### AUFGABENSTELLUNG A
Stimmen die folgenden Aussagen mit der Predigt überein? Antworte bei jeder mit Ja oder Nein und zitiere die entscheidenden Worte der Predigt wörtlich: (i) Die Predigt wurde am 16.6.1996 gehalten. (ii) Die stilistischen Unebenheiten der gehaltenen Predigt wurden für die Niederschrift geglättet. (iii) Die Christengemeinde, mit der Paulus im Streit war, war vorbildlich.

EG 241 Wach auf, du Geist der ersten Zeugen
263 Sonne der Gerechtigkeit
225 Komm, sag es allen weiter

Neue Lieder
Noch dringt Jesu frohe Botschaft


 


Wörtlich nachgeschriebene Predigt von Pfr. Winrich Scheffbuch am 16.6.1996 über 1. Korinther 9,16-23.
Die stilistischen und satzbaumäßigen Unebenheiten der gehaltenen Predigt wurden beibehalten!




Paulus spricht hier von sich selber. Er war im Streit mit dieser Gemeinde. Übrigens, es ist interessant dass diese Christengemeinde nicht vorbildlich war. Es waren viele Missstände, auch die Tatsache, dass es die Zungenrede gab. Es herrschten viele Unklarheiten in dieser Gemeinde. Paulus hat viel geklärt von diesen Unklarheiten. Er redet hier von seinem Amt und vom Weitersagen des Evangeliums.
Denn dass ich das Evangelium predige, dessen darf ich mich nicht rühmen; denn ich muss es tun. Und wehe mir, wenn ich das Evangelium nicht predige! Täte ich's aus eigenem Willen, so erhielte ich Lohn. Tue ich's aber nicht aus eigenem Willen, so ist mir doch das Amt anvertraut. Was ist denn nun mein Lohn? Dass ich das Evangelium predige ohne Entgelt und von meinem Recht am Evangelium nicht Gebrauch mache.
(Paulus will sagen: das ist so reichmachend, so beglückend, wenn einer versteht , was es um unser Amt ist im Weitersagen des Evangeliums - unbezahlt und gratis - so wird man überreich beschenkt.)
Denn obwohl ich frei bin von jedermann, habe ich doch mich selbst jedermann zum Knecht gemacht, damit ich möglichst viele gewinne. Den Juden bin ich wie ein Jude geworden, damit ich die Juden gewinne. Denen, die unter dem Gesetz sind, bin ich wie einer unter dem Gesetz geworden - obwohl ich selbst nicht unter dem Gesetz bin -, damit ich die, die unter dem Gesetz sind, gewinne.

(Datensatzauszug)
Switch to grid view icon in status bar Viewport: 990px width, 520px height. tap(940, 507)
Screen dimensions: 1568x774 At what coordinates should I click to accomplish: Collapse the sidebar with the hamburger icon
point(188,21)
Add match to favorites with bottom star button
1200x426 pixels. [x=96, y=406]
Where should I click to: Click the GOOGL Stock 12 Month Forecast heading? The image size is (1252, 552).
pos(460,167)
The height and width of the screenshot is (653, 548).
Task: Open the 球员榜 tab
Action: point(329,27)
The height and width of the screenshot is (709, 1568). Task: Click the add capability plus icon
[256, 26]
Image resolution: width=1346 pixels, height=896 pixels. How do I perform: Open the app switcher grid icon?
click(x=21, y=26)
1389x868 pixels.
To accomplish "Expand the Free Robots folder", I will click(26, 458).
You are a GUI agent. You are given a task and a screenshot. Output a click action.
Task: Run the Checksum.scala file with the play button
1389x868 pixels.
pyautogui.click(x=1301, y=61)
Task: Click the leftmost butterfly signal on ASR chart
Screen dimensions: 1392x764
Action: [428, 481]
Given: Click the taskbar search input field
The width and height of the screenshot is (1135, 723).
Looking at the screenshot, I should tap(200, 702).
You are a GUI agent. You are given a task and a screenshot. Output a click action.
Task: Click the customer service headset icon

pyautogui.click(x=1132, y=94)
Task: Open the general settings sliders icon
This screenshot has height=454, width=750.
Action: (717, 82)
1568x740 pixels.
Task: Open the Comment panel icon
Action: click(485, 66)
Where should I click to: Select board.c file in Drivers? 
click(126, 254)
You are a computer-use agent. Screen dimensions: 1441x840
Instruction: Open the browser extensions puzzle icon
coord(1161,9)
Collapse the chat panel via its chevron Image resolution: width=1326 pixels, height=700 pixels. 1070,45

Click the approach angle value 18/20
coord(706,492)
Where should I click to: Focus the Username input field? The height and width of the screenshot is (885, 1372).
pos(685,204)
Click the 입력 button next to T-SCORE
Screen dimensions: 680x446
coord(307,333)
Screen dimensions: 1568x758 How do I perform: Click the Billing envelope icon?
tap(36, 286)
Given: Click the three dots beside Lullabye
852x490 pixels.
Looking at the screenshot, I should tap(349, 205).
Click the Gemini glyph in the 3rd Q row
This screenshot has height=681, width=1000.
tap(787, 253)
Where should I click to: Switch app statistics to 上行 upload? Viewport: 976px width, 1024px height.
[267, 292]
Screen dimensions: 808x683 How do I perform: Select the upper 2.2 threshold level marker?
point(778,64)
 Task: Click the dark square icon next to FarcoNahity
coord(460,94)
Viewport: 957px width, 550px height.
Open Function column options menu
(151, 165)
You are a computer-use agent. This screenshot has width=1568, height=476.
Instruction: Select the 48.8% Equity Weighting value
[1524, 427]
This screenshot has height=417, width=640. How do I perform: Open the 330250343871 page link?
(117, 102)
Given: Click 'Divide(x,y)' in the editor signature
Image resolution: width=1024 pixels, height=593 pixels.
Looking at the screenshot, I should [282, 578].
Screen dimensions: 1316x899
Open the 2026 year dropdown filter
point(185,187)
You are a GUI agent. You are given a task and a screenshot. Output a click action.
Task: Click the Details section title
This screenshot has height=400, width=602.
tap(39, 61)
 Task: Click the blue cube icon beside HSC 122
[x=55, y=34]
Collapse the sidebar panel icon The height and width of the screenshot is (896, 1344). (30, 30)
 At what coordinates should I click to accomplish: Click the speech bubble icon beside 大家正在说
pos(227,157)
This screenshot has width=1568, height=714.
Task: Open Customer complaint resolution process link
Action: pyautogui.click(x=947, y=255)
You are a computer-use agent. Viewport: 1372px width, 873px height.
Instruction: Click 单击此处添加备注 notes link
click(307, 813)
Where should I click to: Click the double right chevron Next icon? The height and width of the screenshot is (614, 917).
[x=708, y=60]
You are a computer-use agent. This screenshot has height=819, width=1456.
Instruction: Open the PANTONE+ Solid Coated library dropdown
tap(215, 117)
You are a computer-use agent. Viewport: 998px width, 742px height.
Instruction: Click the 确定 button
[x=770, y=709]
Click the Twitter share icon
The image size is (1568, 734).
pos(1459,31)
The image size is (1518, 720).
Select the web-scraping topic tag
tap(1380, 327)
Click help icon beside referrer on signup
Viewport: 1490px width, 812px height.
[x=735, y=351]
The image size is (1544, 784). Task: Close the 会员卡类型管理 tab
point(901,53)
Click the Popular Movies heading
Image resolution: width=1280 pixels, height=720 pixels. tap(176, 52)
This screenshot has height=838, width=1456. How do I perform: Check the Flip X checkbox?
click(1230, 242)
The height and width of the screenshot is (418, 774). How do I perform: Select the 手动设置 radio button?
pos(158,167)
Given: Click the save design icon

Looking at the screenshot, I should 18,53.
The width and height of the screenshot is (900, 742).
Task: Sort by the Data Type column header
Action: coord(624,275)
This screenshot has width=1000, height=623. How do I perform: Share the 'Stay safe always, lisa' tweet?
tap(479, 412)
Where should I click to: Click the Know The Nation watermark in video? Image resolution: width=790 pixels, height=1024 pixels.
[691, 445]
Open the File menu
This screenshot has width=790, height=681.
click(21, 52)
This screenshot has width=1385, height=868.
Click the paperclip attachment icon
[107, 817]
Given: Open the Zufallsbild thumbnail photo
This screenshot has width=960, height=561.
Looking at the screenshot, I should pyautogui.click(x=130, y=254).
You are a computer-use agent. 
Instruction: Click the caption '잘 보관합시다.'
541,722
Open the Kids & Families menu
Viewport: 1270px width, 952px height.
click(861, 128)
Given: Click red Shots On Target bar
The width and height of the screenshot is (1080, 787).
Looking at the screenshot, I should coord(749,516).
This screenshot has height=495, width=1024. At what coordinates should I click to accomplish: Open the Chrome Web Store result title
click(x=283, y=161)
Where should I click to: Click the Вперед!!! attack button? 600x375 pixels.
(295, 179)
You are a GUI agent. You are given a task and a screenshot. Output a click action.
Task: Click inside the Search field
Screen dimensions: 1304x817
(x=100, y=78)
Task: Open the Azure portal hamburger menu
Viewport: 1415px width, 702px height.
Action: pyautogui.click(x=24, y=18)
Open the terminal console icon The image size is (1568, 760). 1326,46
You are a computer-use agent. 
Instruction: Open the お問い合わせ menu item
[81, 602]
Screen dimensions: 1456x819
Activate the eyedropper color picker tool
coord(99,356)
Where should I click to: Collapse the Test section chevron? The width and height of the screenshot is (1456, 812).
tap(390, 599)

### AUFGABENSTELLUNG B
Überführe die Zeilen der Datensätze in eine Markdown-Tabelle mit den Spalten „Nr.“ und „Zeile“. Beginne bei der Zeile mit „Open the terminal“, nimm diese Zeile mit auf, gehe bis zum Ende der Datensätze und lass Leerzeilen weg.

### VOLLSTÄNDIGE ANTWORT A
(i) Ja: „am 16.6.1996“
(ii) Nein: „Die stilistischen und satzbaumäßigen Unebenheiten der gehaltenen Predigt wurden beibehalten!“
(iii) Nein: „dass diese Christengemeinde nicht vorbildlich war“

### VOLLSTÄNDIGE ANTWORT B
| Nr. | Zeile |
|---|---|
| 1 | Open the terminal console icon The image size is (1568, 760). 1326,46 |
| 2 | You are a computer-use agent.  |
| 3 | Instruction: Open the お問い合わせ menu item |
| 4 | [81, 602] |
| 5 | Screen dimensions: 1456x819 |
| 6 | Activate the eyedropper color picker tool |
| 7 | coord(99,356) |
| 8 | Where should I click to: Collapse the Test section chevron? The width and height of the screenshot is (1456, 812). |
| 9 | tap(390, 599) |